In [1]:
import numpy as np
import pandas as pd
import os
import itertools
from sklearn.model_selection import train_test_split

If the data is in multiple .CSV files, then they need to be combined together into a single dataframe. For this, run the code in the cell below. 

If the data is in a single .CSV file, skip the cell below.

In [5]:
# Concatenate multiple csv files (with same datapoint columns) to a single dataframe

data_part1 = pd.read_csv(r'/home/vaibhavs/Master_Thesis/ma-vaibhav/Data/data_survey_15m_Nov22_Mar23.csv')
data_part2 = pd.read_csv(r'/home/vaibhavs/Master_Thesis/ma-vaibhav/Data/data_survey_15m_Nov23_Feb24.csv')
print(data_part1.shape)
print(data_part2.shape)

assert len(data_part1.columns) == len(data_part2.columns), f"number of columns do not match"

data = pd.concat([data_part1, data_part2], axis=0)
print(data.shape)

(14401, 9)
(11233, 9)
(25634, 9)


In [6]:
# Load AHU data from .csv file (generated by Aedifion) and convert into (n_samples X n_timestamps) format

from sklearn.preprocessing import StandardScaler, MinMaxScaler

data = pd.read_csv(r'/home/vaibhavs/Master_Thesis/ma-vaibhav/Data/data_prin_summer_15m_Jun23_Aug23.csv')

all_points = []
all_labels = []
all_windows = []
datapoint_names = data.columns.tolist()
datapoint_names.remove('time')
minute_multiples = 480  # 480=5day, 1920=20day, 96=1day, 1440=1day(60s sampling)

for datapoint in datapoint_names:
    data_list = []
    label_list = []
    window_list = []
    window_num = 0
    dp_timeseries = data[['time',datapoint]] # isolate time-series of a single datapoint
    rows = dp_timeseries.shape[0] # get number of timestamps
    for i in range(0,rows,minute_multiples+1):
        if i <= rows-minute_multiples:
            sample = dp_timeseries.iloc[i:i+minute_multiples, [1]].transpose()
            sample_list = sample.values.tolist()
            # print(len(sample_list[0]))
            data_list.append(sample_list[0])
            window_num += 1
            window_list.append(window_num)
    
    label_list = [datapoint] * len(data_list)
    all_labels.append(label_list) 
    all_points.append(data_list)
    all_windows.append(window_list)

all_points = list(itertools.chain.from_iterable(all_points))
all_labels = list(itertools.chain.from_iterable(all_labels))

orig_labels = all_labels.copy()

# convert datapoint names to class labels
# uniform_HR_labels = ['HR' if 'HR' in x else x for x in all_labels]
# uniform_EHA_labels = ['EHA' if 'EHA' in x else x for x in uniform_HR_labels]
# uniform_PH_labels = ['ODA' if 'PH' in x else x for x in uniform_EHA_labels]
# uniform_ODA_labels = ['ODA' if 'ODA' in x else x for x in uniform_PH_labels]

# all_labels = uniform_ODA_labels
print(list(set(all_labels)))

# check if number of labels (y) and number of time series (x) is equal
assert len(all_points) == len(all_labels), f"length of timeseries values list ({len(all_points)}) is not equal to length of datapoint labels list ({len(all_labels)}).

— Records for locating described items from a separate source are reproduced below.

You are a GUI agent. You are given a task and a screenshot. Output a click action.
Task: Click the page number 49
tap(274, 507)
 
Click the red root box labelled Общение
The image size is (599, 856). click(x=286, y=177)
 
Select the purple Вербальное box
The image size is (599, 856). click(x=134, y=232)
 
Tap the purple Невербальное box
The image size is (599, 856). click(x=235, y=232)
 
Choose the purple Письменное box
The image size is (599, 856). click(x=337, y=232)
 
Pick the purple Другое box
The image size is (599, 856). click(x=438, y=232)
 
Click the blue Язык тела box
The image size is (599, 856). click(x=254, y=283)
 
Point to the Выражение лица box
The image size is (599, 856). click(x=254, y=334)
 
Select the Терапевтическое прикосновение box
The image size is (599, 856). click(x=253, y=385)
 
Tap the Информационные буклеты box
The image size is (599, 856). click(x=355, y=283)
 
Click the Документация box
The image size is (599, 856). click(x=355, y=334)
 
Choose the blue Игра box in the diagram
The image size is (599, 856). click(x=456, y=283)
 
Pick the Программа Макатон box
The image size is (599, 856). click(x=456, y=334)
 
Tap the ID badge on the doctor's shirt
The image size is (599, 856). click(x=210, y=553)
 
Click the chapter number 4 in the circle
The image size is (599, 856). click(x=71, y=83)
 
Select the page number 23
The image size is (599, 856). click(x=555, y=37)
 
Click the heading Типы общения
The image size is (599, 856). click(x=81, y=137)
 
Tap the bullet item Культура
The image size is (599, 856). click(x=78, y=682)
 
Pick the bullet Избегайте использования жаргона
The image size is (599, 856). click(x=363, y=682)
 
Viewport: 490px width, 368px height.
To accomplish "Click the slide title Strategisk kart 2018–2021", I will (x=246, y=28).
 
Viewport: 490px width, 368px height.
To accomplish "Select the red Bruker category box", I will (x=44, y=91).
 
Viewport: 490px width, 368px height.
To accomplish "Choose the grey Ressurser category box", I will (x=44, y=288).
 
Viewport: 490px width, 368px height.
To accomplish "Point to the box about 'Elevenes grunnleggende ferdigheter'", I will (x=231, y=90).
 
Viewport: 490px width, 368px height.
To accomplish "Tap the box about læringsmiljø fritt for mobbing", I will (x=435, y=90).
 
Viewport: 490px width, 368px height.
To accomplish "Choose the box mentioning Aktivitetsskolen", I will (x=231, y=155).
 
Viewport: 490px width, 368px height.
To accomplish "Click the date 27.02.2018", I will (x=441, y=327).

Please make sure timeseries and their datapoint labels are of equal length"

# comb_labels = [all_labels, orig_labels]
numpy_data = np.asarray(all_points)
# numpy_labels = np.asarray(comb_labels)
numpy_labels = np.asarray(all_labels)

print(numpy_data.shape)

# Standardize data with mean=0 and variance=1
scaler = StandardScaler()
scaled_numpy_data = scaler.fit_transform(numpy_data)

# # Min-Max Scaler
# scaler = MinMaxScaler()
# normalized_data = scaler.fit_transform(numpy_data)

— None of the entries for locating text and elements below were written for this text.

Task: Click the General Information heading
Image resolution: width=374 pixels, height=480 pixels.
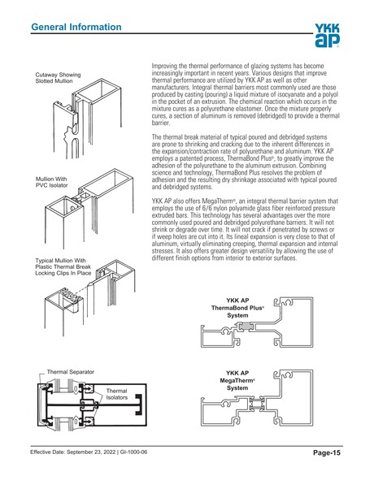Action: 76,28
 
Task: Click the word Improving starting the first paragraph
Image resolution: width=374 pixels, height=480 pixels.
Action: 167,63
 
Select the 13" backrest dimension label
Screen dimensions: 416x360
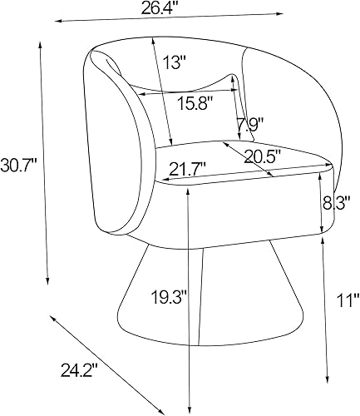[x=175, y=62]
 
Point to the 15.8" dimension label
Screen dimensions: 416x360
[x=194, y=103]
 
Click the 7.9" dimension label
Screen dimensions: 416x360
[x=249, y=126]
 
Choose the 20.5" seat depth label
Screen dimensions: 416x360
[x=262, y=155]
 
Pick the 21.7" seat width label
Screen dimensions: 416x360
[x=187, y=169]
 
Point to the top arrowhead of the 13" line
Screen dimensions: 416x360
[x=153, y=38]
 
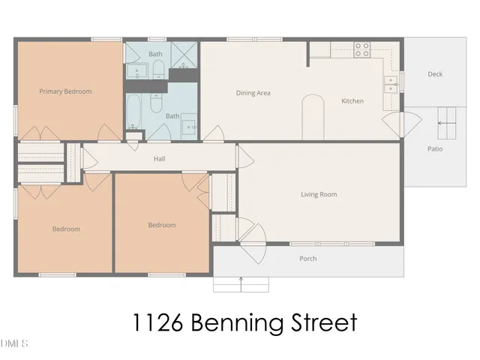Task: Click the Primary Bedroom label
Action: (65, 92)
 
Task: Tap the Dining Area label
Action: (253, 93)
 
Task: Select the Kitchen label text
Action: (352, 100)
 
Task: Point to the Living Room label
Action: (319, 194)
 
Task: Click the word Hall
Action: (159, 159)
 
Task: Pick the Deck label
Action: (435, 74)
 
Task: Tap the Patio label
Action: (435, 148)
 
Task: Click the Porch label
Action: (308, 259)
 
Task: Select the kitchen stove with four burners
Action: (362, 50)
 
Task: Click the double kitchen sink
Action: (391, 84)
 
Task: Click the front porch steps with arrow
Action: (241, 284)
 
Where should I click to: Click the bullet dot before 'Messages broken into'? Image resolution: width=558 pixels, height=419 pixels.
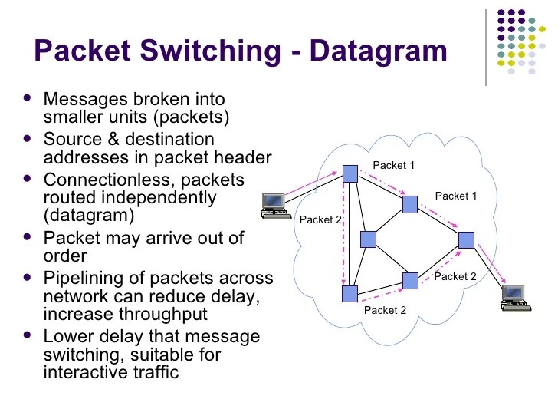(28, 100)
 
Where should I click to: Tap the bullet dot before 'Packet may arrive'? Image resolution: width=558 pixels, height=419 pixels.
(28, 236)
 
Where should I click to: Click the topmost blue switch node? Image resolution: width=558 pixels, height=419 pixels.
(350, 173)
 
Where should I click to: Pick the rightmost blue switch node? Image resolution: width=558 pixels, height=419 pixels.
(466, 239)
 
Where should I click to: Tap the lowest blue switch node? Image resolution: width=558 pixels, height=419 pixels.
(350, 294)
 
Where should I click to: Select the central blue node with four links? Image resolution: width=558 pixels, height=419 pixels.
(369, 239)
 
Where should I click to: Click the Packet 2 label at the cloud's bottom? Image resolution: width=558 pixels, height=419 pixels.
(385, 310)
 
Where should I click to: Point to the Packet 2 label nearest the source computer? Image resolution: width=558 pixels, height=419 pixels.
(320, 220)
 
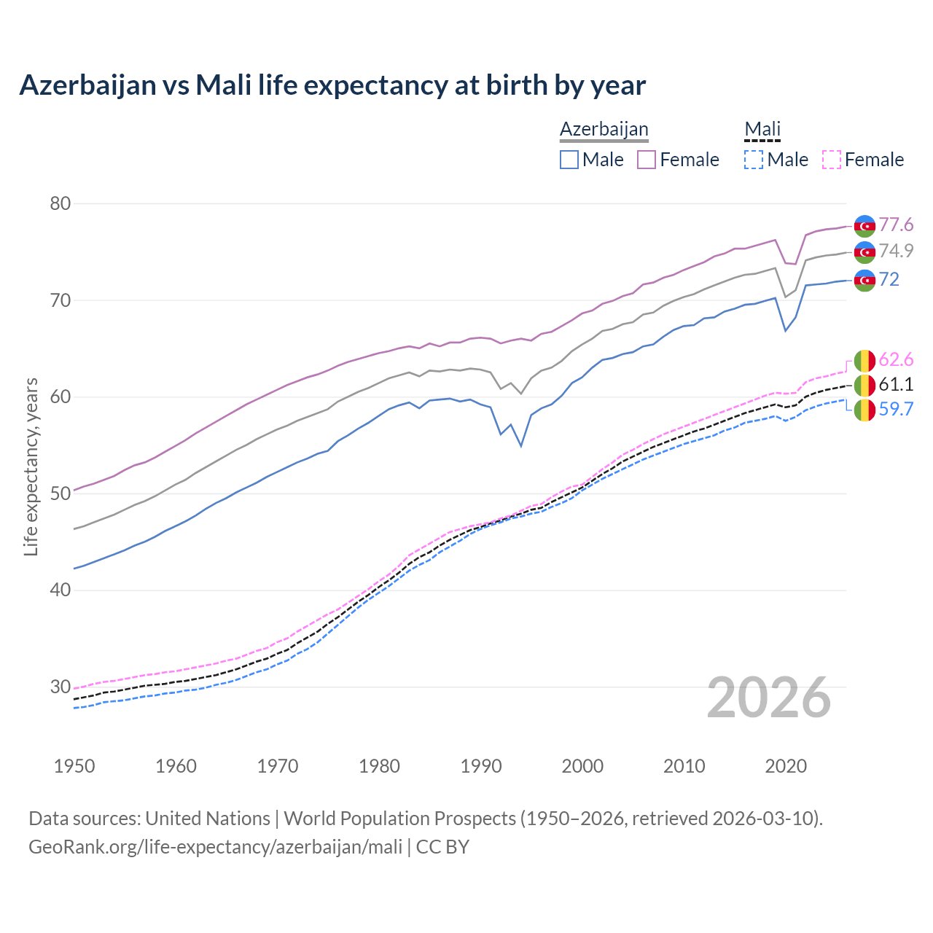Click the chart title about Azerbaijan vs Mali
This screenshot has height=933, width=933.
point(332,85)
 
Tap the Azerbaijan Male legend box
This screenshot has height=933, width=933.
point(569,160)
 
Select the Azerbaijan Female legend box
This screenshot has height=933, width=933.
point(647,160)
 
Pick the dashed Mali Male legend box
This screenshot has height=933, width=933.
point(754,160)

X_train, X_test, y_train, y_test = train_test_split(scaled_numpy_data, numpy_labels, test_size=0.30, random_state=42, shuffle=True, stratify=numpy_labels)
X_train, X_val, y_train, y_val = train_test_split(X_train, y_train, test_size=0.30, random_state=42, shuffle=True, stratify=y_train)
# X_train, X_test, y_train, y_test = train_test_split(scaled_numpy_data, numpy_labels, test_size=0.30, random_state=42, shuffle=False)
# X_train, X_val, y_train, y_val = train_test_split(X_train, y_train, test_size=0.30, random_state=42, shuffle=False)

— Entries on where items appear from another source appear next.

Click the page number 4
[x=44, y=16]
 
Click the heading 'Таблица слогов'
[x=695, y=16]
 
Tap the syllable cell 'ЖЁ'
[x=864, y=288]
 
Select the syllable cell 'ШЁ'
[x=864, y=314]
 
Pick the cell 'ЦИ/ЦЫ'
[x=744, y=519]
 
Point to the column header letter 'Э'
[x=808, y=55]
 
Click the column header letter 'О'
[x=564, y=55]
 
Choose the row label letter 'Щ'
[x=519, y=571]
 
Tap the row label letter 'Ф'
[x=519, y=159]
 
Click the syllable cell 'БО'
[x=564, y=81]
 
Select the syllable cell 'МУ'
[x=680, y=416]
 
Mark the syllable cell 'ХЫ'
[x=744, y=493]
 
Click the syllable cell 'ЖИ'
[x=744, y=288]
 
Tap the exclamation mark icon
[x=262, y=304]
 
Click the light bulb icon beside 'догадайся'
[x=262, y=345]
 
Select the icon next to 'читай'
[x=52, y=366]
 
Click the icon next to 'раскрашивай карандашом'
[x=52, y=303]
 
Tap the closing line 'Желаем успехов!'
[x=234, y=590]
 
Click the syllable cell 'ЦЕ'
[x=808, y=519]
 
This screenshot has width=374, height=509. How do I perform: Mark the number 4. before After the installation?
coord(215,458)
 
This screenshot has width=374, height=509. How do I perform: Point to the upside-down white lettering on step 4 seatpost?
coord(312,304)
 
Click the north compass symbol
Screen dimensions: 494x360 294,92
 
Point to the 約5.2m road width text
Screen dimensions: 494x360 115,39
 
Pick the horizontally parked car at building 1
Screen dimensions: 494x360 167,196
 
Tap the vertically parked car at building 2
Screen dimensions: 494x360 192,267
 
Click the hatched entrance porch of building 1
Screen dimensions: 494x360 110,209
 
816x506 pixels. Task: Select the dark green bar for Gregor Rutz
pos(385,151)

X_train_raw, X_test_raw, y_train_raw, y_test_raw = train_test_split(numpy_data, numpy_labels, test_size=0.30, random_state=42, shuffle=False)
X_train_raw, X_val_raw, y_train_raw, y_val_raw = train_test_split(X_train_raw, y_train_raw, test_size=0.30, random_state=42, shuffle=False)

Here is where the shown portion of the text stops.